(Image: Gorkie/Private Media)

Rarely has the gap between political reality and fantasy peddled by a government and press gallery been wider.

Today we have yet another round of the “inching towards 2050” game, with Treasurer Josh Frydenberg — the man who used to be the next prime minister — making the anodyne observation that capital markets are moving more quickly than the government on climate (and being applauded by press gallery journalists for doing so) and speculation that the Nationals will agree to a deal on a 2050 net-zero target, doubtless in exchange for yet more billions of taxpayer dollars.

In the real world, Energy Minister Angus Taylor is still trying to push through his “CoalKeeper” tax — which would require every household to pay up to $400 a year to keep coal-fired power stations going — in a meeting with state energy ministers today. 2050 in the streets, CoalKeeper in the sheets, as it were, with the press gallery dutifully averting its collective eyes.

Taylor is facing growing difficulties with his tax. Victoria made its position clear last week when its Energy Minister Lily D’Ambrosio said Victoria wouldn’t support it. Yesterday she repeated that: “Victoria will not sign up to a scheme that delays the transition to clean energy or locks in outdated technology… A capacity mechanism that only incentivises new investment in zero emissions technologies would be welcome.” The ACT will oppose it too.

What started off as Taylor’s plan to funnel subsidies to the Coalition’s fossil-fuel donors may end up only supporting new storage infrastructure, if it gets that far. 

You can see why Taylor and the Morrison government are so anxious to find a way to subsidise coal-fired power. Yesterday EnergyAustralia flagged it had brought forward the closure date of the Mt Piper coal-fired plant in NSW to 2040, and might bring it even further forward. It says it wants out of coal by 2040, but the timing of yesterday’s announcement is clearly designed to encourage support for CoalKeeper among the states — especially New South Wales, where Energy Minister Matt Kean has emphasised trying to keep prices down.

CoalKeeper isn’t the only way the Morrison government is backing coal — at the behest of Nationals it is likely to add another multibillion-dollar extension of its inland rail line to extend it hundreds of kilometres to Gladstone. In a document now well-hidden on the Infrastructure Department’s website, the complete lack of any case for such an extension has been detailed in a “pre-feasibility study” of the idea, that brutally concludes “an extension to Gladstone would not be economically viable”.
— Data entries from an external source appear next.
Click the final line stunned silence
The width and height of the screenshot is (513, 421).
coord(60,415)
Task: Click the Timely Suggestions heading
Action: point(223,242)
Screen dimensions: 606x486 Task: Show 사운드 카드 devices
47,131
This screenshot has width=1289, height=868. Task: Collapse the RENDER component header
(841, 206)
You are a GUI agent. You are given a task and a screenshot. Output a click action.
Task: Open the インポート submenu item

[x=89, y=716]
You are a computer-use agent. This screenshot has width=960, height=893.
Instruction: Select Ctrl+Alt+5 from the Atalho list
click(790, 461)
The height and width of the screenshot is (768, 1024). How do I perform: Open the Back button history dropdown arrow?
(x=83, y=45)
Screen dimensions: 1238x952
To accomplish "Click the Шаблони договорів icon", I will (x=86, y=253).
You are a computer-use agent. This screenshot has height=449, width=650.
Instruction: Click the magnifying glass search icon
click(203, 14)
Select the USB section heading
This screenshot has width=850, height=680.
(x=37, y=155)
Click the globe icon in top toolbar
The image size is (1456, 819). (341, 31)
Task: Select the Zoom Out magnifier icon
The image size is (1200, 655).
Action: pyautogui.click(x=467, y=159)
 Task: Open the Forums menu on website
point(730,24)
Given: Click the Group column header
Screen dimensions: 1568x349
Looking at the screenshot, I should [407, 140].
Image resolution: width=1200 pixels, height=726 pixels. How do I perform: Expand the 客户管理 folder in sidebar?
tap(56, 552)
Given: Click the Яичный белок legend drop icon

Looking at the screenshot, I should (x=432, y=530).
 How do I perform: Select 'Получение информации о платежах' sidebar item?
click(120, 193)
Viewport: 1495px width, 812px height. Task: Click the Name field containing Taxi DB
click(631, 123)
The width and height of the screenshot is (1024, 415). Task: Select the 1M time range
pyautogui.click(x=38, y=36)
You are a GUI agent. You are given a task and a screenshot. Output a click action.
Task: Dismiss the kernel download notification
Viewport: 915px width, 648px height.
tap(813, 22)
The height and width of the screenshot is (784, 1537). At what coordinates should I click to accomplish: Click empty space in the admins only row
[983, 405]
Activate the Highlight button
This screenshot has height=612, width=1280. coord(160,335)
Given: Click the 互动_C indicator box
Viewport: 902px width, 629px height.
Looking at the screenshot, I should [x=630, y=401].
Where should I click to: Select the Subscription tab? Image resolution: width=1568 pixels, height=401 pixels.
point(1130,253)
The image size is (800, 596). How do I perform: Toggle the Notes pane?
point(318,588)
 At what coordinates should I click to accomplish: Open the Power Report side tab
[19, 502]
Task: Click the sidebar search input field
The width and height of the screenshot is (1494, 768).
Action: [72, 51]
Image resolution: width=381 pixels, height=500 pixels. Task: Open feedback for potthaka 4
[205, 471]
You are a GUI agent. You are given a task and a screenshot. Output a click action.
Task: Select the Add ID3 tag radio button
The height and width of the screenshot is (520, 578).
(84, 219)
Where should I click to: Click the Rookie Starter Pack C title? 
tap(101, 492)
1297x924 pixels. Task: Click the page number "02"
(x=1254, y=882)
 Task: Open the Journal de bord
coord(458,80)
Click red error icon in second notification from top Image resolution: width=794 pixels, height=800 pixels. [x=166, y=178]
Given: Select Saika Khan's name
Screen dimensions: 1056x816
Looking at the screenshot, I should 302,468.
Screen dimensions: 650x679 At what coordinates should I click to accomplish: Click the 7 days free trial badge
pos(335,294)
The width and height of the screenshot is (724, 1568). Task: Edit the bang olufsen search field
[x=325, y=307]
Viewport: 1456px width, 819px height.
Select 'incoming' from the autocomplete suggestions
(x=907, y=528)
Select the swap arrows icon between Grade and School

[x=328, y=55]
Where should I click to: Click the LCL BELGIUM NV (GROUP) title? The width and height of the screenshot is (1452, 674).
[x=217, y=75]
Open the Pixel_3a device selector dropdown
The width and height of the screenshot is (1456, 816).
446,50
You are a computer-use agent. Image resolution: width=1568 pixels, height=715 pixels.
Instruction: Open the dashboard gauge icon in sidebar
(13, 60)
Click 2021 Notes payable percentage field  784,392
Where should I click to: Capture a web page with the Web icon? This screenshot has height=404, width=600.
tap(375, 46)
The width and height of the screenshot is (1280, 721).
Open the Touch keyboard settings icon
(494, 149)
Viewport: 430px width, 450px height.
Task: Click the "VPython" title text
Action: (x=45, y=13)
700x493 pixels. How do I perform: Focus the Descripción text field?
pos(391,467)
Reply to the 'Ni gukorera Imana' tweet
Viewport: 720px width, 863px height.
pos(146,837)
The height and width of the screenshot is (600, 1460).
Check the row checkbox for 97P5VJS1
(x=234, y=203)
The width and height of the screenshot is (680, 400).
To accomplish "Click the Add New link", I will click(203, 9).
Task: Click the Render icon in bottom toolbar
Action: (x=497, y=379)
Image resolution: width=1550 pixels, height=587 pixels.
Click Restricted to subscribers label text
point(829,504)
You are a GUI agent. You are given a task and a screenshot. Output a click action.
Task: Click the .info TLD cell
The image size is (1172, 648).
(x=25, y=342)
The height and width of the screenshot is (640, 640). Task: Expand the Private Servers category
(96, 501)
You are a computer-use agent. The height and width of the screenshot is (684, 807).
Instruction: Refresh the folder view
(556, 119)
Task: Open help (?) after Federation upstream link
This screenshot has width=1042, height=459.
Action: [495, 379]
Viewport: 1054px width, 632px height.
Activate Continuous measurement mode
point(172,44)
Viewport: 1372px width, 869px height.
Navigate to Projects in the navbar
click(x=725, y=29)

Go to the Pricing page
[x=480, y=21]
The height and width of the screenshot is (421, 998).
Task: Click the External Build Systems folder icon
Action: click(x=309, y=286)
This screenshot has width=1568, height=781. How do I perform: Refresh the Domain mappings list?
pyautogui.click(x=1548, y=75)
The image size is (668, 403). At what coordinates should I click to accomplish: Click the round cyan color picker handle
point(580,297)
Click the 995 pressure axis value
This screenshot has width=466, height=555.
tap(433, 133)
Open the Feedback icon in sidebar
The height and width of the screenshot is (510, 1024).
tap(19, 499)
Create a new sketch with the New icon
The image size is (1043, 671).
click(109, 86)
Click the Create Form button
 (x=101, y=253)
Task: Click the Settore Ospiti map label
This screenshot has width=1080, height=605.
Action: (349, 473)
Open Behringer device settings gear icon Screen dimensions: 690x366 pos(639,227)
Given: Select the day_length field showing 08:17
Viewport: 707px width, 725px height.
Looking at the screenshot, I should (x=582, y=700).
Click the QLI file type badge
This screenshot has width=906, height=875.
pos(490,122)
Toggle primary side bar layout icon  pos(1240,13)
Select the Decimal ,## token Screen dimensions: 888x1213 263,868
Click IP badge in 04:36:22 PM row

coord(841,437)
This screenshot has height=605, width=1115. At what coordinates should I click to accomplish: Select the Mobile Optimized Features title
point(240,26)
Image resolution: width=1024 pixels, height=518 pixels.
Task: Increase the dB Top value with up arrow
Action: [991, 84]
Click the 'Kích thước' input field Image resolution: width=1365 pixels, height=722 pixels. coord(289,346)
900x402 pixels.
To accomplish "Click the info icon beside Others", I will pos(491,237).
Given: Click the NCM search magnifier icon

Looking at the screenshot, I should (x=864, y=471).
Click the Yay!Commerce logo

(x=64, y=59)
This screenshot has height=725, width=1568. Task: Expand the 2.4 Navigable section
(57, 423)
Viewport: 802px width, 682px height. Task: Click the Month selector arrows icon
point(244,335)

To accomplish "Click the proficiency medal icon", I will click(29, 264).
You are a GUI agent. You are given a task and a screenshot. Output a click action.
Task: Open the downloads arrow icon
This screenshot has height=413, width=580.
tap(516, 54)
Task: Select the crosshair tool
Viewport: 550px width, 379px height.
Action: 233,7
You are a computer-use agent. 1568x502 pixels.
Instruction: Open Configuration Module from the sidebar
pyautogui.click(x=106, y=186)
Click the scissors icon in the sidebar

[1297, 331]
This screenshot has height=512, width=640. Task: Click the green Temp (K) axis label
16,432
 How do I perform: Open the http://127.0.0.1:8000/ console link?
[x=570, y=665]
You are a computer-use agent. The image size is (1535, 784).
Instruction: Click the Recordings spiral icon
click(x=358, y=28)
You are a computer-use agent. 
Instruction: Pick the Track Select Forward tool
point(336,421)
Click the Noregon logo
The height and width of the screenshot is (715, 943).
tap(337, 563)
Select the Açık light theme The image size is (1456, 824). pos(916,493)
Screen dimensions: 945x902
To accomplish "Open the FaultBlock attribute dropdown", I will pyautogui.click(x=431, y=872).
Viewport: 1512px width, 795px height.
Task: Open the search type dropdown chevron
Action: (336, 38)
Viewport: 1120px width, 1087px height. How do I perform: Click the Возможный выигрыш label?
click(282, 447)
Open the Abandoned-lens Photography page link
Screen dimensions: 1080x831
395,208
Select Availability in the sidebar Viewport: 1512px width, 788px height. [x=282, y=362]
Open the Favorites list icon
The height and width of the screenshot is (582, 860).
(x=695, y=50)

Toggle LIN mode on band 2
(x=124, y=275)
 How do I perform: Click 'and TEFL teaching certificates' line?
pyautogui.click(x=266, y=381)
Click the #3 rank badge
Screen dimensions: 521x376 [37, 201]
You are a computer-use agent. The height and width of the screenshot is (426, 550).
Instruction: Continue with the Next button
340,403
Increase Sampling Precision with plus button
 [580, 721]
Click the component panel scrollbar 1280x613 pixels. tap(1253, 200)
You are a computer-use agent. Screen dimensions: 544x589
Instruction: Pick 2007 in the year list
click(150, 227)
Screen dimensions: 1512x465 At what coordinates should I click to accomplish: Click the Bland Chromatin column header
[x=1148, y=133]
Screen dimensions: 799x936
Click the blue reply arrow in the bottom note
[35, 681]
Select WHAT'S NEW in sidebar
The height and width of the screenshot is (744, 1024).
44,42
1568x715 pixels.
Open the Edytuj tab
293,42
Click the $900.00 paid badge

However, it did note that “the expansion of inland rail to Gladstone, via an inland route, could potentially extend the port’s coal hinterland and ultimately improve the region’s export opportunities” and that “the inland route via the Surat Basin has the potential to open up numerous thermal coal deposits for export”, though the cost of shipping coal through Gladstone would be very expensive.

Given that the existing, loss-making $15 billion inland rail project will act as a subsidy for coal exports, an inland rail extension to Gladstone would further confirm that the entire $20 billion (minimum) project is based on increasing coal exports.

Again, that’s a nuance that has bypassed the press gallery. Like carbon capture and storage, inland rail is all about feigning climate action while encouraging the continued use of fossil fuels at current disastrous levels.

That will presumably continue when Morrison boldly announces a net zero by 2050 (hey, what about 2045 to make it look really ambitious), a wholly inadequate target that will do nothing to address the climate emergency, and stand in contrast to other countries committing to significantly reduce, even halve, emissions in the next eight years.

The fantasy and the reality, with voters being urged to ignore the latter and concentrate on the former.